There are quite a few home remedies that can help ease your sciatica nerve pain. It is critical to remember, however, that extreme pain doesn't necessarily call for extreme measures.
Home treatment options for sciatic nerve pain focus on gentle stretching, ice, and slow, consistent movement. Below are some ways to treat low back pain and sciatic nerve pain at home.
Use an ice pack for the first seven days for the treatment of inflammation associated with sciatica. The best place to position the ice pack is directly on your lower back.
However, you can use it on your buttocks or leg, too, if that provides some relief. Never put an ice pack directly on your skin. Use a pillowcase or other thin barrier between your skin and the ice. Leave the ice pack on for 20 minutes, and you can use it throughout the day as needed.
After the first week, you can use a heating pad on the areas. This may help increase circulation, decrease muscle spasm, and gently heat your muscles for stretching.
Apply heat for at least 15 minutes and no longer than 2 hours. The heating pad should be warm and not hot. If it feels uncomfortable, it's too hot.
Don't put yourself on bed rest because you are in pain. Laying in bed goes against all current health information, which states that lying in bed for extended periods of time may worsen the pain.
It's ok to rest for the first couple of days, but it is important to get up and keep it moving after that.
Gentle exercise increases circulation, provides gentle gliding of the nerves in your back and promotes healing. Even a slow walk outdoors is a good idea.
Before taking any medication, you should seek your doctor or pharmacist's medical advice to be sure that the new medication won't interact with any medication you are currently taking.
If deemed appropriate over the counter pain medications such as acetaminophen (Tylenol), naproxen (Aleve), ibuprofen (Advil, Motrin), and aspirin may provide some relief from the pain.
Stretching for the treatment of sciatica pain should be different from stretching for flexibility. When stretching for sciatica treatment, your result should be to relieve your sciatica symptoms.
With a flexibility stretch, you would be looking to help increase your range of motion. If your symptoms increase while stretching for sciatica you should stop.
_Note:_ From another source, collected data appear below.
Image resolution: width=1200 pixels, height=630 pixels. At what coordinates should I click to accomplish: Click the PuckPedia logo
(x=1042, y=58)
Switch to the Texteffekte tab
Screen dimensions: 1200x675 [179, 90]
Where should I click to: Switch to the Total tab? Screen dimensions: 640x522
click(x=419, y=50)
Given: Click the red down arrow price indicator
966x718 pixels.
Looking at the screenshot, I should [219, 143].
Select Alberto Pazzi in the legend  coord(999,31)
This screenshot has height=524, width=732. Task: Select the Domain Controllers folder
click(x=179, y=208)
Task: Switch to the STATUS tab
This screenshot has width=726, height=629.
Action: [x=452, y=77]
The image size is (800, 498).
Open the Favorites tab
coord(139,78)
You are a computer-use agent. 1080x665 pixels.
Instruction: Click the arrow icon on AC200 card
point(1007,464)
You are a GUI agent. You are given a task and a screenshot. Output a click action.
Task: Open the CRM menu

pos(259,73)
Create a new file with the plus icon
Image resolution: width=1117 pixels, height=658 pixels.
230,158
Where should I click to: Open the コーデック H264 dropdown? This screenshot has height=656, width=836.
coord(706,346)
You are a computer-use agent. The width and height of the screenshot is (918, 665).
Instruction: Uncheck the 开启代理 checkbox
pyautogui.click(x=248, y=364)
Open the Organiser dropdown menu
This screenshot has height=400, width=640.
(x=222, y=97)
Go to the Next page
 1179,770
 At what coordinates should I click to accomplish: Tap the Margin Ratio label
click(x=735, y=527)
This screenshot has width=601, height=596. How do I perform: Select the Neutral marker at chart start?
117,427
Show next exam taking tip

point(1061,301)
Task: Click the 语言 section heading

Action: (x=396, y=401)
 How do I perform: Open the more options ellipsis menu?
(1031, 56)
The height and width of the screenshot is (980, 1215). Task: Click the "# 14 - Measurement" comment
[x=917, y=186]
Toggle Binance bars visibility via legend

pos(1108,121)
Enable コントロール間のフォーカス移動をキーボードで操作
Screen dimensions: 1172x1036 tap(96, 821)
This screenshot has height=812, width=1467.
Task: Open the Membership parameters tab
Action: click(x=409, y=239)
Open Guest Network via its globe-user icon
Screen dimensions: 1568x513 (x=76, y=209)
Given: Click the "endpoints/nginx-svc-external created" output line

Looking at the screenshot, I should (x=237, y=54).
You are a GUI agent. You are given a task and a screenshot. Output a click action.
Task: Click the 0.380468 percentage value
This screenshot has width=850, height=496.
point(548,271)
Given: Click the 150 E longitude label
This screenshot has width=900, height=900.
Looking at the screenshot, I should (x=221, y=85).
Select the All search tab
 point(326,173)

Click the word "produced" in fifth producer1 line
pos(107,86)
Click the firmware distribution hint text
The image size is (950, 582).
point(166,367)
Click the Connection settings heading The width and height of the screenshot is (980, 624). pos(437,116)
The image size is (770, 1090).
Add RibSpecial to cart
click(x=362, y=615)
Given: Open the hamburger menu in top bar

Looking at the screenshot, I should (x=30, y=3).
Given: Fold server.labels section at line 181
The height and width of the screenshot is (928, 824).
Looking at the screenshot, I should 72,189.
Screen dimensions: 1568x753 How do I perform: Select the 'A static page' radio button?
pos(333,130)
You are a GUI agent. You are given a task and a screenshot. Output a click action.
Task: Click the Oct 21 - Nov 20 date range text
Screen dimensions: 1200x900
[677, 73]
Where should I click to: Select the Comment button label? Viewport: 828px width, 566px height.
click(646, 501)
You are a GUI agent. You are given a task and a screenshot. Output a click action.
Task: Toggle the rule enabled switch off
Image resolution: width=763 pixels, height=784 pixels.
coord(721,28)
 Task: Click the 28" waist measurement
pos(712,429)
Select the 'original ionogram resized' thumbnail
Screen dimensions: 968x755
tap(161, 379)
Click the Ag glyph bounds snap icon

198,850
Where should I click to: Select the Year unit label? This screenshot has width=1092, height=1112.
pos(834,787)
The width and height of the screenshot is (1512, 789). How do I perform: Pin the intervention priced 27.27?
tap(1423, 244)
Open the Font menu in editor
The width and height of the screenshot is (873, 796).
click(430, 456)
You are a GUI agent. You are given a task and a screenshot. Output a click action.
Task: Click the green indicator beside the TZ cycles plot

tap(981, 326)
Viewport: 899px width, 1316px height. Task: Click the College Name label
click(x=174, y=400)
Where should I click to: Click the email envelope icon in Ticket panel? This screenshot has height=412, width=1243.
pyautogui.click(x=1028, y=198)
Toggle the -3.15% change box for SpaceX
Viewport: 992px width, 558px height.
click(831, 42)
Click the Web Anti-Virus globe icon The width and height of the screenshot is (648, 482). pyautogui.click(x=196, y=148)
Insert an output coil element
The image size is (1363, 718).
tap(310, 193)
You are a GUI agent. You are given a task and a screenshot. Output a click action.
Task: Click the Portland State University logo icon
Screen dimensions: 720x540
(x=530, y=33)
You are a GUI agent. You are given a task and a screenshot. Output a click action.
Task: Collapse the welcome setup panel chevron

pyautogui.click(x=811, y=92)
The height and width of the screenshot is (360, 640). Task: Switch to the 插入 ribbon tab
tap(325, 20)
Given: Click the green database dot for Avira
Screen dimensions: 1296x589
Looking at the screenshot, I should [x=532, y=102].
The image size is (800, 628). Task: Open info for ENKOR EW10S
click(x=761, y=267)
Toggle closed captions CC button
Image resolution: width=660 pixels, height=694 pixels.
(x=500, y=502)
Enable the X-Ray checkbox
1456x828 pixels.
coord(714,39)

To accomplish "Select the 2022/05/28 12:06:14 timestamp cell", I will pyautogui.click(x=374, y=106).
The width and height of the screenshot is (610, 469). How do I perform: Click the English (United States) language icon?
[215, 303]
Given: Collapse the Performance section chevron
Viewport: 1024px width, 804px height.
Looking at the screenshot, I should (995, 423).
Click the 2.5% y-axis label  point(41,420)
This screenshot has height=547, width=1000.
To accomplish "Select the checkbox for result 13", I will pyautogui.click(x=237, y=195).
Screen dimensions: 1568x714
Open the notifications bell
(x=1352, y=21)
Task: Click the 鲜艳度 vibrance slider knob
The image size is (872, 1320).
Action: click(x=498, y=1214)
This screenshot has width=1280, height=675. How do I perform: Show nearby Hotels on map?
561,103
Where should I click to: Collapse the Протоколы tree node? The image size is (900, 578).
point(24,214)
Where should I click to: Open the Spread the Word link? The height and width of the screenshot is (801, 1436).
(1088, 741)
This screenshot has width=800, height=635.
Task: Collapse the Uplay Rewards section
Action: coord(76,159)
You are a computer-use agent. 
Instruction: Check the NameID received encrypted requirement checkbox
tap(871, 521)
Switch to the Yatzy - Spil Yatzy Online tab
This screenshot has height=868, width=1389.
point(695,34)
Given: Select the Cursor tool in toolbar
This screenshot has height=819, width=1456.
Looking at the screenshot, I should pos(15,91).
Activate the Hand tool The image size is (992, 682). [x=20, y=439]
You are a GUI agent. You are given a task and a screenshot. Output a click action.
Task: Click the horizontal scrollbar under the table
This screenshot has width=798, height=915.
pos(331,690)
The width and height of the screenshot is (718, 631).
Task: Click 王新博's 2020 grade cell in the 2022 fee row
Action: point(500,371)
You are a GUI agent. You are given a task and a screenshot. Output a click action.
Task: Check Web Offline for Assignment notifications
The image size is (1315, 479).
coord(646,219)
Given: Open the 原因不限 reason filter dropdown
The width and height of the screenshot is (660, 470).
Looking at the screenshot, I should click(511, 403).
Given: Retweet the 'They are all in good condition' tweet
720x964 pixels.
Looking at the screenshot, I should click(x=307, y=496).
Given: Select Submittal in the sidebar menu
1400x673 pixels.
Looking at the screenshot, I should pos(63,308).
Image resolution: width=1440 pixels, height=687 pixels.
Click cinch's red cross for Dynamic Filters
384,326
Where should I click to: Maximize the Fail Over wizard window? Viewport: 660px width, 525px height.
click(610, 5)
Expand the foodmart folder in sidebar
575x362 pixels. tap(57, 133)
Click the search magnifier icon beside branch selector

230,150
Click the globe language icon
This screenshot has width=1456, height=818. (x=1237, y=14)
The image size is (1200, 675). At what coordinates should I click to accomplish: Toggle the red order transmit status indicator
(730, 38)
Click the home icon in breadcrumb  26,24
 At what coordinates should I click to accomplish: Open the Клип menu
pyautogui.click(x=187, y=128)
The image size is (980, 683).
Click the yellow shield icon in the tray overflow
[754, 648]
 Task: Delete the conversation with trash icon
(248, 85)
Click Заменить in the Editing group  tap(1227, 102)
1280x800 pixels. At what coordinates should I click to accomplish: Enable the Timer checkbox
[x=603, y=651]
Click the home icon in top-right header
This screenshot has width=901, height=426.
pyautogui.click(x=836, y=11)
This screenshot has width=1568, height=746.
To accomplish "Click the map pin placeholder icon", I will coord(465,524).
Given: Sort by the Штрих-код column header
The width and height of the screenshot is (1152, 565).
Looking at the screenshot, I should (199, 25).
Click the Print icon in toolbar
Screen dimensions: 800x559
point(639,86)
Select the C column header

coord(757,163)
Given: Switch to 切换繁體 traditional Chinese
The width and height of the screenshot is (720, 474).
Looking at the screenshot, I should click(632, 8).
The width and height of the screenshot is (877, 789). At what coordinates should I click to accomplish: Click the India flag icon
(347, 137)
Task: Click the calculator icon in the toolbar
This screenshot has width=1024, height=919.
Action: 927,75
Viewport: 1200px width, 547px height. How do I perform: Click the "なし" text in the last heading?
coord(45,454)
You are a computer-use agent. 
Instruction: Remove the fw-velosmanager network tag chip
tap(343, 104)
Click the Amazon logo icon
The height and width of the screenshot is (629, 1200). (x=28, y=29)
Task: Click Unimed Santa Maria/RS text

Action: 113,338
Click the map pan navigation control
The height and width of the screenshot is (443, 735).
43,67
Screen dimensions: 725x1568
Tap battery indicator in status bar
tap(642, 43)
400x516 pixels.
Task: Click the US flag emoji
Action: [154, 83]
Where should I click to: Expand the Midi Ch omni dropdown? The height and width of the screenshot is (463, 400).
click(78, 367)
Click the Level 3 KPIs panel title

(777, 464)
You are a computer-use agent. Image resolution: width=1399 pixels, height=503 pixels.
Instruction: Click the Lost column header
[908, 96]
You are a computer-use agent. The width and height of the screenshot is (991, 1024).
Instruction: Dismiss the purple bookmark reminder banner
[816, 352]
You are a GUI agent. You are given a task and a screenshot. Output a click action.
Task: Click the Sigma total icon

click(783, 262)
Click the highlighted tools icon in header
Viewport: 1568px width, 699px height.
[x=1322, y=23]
Try backing off the stretch a little bit to see if that helps. If it doesn't, then stop that stretch and try another one.
See our blog post entitled 7 Stretches for Sciatica Nerve Pain for stretches to do at home.
It can be tempting to sit and watch a movie or get on your computer when you aren't feeling good, and that's ok. It's important to change positions frequently, though.
Staying in one position for too long may further irritate your sciatic nerve. Avoid staying in one position for more than 20 minutes.
Setting a timer that you have to turn off and putting it across the room will help you achieve this goal.
A sciatica flare-up is not fun that's for sure. However, with proper home treatment, including the use of ice and heat, gentle exercise, stretches, over the counter pain medication, and frequent position changes, it is manageable.
It takes time and attention, which can be difficult when life is busy, and there seems to be so much to do. Remember, taking care to provide yourself with good quality home treatment may make the difference between having to seek medical intervention or not.
Keeping a journal of the interventions you tried and what worked and what didn't can shorten your course of home treatment during flare-ups in the future.
Also, if you notice a significant improvement with certain postural changes, exercises, or stretches, incorporate these into your lifestyle as they may be the keys to preventing or decreasing the intensity of sciatic nerve flare-ups in the future.
An ounce of prevention is worth a pound of cure, and a pound of cure for sciatic pain is worth its weight in gold.